Part of a data file
········
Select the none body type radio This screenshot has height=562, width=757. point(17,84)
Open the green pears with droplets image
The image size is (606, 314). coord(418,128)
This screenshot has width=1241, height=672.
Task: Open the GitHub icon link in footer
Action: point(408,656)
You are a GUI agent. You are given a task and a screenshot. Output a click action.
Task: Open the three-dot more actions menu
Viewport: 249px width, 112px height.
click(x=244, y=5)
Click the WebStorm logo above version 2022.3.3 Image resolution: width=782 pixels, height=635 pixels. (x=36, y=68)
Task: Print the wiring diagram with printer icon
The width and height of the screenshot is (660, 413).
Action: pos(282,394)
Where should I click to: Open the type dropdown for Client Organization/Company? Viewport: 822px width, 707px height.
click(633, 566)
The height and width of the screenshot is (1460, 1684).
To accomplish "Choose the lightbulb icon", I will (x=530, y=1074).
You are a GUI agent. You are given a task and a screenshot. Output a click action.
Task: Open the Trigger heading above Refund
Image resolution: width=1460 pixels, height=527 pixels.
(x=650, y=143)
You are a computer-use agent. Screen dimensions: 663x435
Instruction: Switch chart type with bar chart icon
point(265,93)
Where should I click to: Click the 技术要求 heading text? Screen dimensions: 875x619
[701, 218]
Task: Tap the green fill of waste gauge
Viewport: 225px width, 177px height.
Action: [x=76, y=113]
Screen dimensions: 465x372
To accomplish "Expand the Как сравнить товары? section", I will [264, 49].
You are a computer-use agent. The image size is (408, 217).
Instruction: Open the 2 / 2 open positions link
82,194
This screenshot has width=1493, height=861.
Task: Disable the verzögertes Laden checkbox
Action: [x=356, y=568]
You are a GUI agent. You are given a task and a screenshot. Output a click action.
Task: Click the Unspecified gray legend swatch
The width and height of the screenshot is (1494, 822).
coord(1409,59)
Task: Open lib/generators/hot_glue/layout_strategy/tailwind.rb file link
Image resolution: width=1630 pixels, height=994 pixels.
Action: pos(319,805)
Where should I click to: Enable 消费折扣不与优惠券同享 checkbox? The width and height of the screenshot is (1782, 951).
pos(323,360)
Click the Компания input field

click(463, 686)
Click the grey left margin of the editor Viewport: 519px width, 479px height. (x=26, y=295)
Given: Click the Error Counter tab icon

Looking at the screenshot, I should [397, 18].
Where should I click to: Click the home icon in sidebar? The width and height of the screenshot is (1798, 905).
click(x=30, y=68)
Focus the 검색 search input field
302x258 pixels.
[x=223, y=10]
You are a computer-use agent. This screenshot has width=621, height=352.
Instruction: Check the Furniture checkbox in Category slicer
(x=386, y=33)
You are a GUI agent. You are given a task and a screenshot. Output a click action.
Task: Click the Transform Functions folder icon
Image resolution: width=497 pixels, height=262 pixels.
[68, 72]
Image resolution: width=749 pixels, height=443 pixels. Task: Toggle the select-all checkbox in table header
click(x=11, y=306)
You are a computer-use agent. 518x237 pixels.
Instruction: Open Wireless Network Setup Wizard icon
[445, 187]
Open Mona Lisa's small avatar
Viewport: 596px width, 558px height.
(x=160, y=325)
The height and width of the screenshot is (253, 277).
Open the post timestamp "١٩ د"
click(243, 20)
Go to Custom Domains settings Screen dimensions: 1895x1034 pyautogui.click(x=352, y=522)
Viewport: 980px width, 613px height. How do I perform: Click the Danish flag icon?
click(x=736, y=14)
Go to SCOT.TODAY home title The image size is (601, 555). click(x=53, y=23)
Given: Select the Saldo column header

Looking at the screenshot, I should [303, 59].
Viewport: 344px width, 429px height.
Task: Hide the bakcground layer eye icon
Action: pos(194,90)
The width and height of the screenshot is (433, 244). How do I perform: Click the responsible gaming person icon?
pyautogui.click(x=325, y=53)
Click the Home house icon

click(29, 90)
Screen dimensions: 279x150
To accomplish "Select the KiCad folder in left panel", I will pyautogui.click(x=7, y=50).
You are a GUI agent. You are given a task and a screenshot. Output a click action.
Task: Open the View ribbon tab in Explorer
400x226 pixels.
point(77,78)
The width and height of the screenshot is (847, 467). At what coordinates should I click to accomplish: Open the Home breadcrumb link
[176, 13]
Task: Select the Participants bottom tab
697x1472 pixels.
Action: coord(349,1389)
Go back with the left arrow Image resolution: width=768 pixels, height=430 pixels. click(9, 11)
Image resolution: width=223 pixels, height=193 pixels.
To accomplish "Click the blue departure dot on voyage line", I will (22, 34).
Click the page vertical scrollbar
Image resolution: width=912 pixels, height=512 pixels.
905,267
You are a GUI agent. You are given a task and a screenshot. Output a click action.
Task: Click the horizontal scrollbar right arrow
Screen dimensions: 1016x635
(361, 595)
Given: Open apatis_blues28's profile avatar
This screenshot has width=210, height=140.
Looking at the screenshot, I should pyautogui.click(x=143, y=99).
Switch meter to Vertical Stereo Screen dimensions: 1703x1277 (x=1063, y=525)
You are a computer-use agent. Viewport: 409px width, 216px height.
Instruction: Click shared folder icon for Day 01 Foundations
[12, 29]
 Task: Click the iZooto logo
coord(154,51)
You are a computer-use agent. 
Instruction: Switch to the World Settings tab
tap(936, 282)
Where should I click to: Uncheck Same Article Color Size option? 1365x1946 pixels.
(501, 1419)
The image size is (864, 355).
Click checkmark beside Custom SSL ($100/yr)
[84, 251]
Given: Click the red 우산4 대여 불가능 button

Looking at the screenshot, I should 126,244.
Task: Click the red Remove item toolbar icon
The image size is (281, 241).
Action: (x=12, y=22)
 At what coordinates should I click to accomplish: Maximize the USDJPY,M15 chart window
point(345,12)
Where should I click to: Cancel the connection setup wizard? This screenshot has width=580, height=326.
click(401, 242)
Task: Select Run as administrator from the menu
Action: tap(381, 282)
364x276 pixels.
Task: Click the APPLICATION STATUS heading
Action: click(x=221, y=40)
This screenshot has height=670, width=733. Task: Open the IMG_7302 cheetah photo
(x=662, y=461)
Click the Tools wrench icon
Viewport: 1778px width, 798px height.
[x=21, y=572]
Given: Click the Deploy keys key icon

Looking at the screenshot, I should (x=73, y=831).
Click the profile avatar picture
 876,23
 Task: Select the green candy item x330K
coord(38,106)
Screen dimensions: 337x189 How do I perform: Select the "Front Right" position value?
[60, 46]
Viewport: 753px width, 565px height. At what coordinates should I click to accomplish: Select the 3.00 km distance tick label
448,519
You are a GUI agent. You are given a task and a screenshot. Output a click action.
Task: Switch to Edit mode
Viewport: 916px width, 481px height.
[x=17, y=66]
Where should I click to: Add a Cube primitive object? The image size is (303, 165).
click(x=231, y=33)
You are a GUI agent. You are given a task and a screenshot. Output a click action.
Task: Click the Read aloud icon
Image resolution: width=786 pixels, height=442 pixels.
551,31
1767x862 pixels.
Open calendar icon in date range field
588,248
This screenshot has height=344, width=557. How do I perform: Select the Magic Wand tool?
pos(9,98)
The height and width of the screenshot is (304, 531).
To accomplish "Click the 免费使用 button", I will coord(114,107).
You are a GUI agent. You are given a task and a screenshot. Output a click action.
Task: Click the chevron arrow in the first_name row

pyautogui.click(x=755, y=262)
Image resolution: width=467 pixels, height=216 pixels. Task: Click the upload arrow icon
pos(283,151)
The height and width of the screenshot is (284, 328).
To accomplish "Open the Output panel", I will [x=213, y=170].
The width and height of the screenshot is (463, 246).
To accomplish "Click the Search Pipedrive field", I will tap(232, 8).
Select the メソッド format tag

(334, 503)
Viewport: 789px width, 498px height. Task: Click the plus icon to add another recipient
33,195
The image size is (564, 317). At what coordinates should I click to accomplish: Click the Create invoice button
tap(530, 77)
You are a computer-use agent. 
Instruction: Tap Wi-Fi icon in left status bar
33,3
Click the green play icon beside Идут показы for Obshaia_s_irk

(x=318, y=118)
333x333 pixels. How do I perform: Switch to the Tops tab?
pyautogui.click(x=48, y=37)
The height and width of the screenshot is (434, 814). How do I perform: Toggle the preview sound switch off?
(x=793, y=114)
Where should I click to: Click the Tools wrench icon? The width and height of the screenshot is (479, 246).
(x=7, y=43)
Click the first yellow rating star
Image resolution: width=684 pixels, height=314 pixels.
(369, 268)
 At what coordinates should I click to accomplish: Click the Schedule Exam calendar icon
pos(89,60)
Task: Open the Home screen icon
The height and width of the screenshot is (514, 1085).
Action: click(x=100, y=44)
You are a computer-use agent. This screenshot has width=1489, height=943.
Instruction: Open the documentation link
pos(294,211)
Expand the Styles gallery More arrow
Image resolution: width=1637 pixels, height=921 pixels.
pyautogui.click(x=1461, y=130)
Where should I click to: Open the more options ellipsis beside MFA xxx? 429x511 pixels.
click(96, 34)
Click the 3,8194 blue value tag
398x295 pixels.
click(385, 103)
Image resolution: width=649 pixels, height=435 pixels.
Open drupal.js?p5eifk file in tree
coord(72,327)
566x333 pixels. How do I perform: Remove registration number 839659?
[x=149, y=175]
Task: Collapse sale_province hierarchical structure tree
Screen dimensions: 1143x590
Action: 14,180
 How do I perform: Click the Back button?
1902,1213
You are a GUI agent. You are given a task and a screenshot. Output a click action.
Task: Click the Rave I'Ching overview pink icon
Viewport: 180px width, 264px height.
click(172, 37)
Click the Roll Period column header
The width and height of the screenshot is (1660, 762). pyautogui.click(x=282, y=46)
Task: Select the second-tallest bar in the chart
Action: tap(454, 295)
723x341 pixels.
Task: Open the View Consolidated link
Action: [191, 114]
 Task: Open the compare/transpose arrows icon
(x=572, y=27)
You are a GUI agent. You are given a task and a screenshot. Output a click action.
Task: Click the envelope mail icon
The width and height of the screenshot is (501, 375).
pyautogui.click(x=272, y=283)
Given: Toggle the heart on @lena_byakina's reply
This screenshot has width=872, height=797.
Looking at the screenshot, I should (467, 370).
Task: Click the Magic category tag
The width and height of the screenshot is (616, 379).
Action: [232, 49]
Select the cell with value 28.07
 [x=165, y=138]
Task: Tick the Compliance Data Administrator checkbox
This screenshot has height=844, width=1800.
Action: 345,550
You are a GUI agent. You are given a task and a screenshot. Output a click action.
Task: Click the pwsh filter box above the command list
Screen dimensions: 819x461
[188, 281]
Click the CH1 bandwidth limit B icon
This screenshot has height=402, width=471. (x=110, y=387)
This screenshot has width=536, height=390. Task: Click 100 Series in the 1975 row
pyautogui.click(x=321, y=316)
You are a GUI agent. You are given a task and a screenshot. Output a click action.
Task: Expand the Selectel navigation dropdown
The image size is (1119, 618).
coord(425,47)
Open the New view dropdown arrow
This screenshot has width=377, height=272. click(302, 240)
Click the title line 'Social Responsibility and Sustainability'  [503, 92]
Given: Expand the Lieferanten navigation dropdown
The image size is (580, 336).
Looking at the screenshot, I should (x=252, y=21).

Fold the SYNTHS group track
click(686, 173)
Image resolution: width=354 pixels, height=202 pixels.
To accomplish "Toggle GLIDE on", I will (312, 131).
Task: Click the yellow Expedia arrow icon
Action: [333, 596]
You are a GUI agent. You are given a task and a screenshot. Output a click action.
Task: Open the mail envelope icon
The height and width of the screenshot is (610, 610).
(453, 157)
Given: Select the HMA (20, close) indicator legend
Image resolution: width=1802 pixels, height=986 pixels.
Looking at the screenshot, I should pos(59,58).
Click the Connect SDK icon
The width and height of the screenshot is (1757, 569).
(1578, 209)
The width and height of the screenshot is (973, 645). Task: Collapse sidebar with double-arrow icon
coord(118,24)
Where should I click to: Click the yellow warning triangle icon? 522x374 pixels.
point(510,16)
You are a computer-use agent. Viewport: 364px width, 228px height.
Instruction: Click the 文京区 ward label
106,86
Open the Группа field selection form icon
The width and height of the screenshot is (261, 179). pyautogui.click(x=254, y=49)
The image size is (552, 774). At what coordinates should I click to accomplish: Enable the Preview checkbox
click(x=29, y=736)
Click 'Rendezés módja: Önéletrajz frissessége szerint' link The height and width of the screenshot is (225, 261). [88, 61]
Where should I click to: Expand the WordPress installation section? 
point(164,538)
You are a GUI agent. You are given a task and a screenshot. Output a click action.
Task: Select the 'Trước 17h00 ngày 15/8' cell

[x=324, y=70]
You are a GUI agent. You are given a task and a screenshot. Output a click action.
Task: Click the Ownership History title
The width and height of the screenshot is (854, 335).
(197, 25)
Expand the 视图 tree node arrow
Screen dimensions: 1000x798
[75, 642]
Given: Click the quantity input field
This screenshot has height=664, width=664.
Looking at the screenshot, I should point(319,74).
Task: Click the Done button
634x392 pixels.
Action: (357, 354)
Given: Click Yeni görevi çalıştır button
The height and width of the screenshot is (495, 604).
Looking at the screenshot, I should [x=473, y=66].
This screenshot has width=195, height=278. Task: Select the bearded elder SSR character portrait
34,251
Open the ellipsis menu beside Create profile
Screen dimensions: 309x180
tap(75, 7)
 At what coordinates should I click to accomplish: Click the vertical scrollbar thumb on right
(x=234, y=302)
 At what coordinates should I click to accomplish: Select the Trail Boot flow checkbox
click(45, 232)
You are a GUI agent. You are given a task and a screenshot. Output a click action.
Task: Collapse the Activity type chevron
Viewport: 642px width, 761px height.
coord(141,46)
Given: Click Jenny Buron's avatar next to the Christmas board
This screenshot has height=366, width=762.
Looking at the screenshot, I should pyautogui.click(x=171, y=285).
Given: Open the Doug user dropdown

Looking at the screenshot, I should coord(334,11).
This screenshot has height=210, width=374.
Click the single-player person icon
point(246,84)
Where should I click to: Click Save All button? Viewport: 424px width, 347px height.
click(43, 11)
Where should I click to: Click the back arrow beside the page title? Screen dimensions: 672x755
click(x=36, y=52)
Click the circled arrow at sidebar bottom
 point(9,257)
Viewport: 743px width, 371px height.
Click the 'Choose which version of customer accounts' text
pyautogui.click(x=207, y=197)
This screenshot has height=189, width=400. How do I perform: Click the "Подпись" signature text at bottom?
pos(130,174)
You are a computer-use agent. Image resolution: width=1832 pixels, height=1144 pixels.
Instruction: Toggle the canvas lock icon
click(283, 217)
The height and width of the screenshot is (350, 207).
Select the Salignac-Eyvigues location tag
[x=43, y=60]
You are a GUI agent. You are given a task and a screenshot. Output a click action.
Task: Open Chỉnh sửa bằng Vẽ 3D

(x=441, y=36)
········
## AIM OF THE EXERCISE:
Copy out the entries word for word, starting at the line that contains "Open the Группа field selection form icon" and ending at the line that contains "click(x=29, y=736)".

## TASK RESULT:
Open the Группа field selection form icon
The width and height of the screenshot is (261, 179). pyautogui.click(x=254, y=49)
The image size is (552, 774). At what coordinates should I click to accomplish: Enable the Preview checkbox
click(x=29, y=736)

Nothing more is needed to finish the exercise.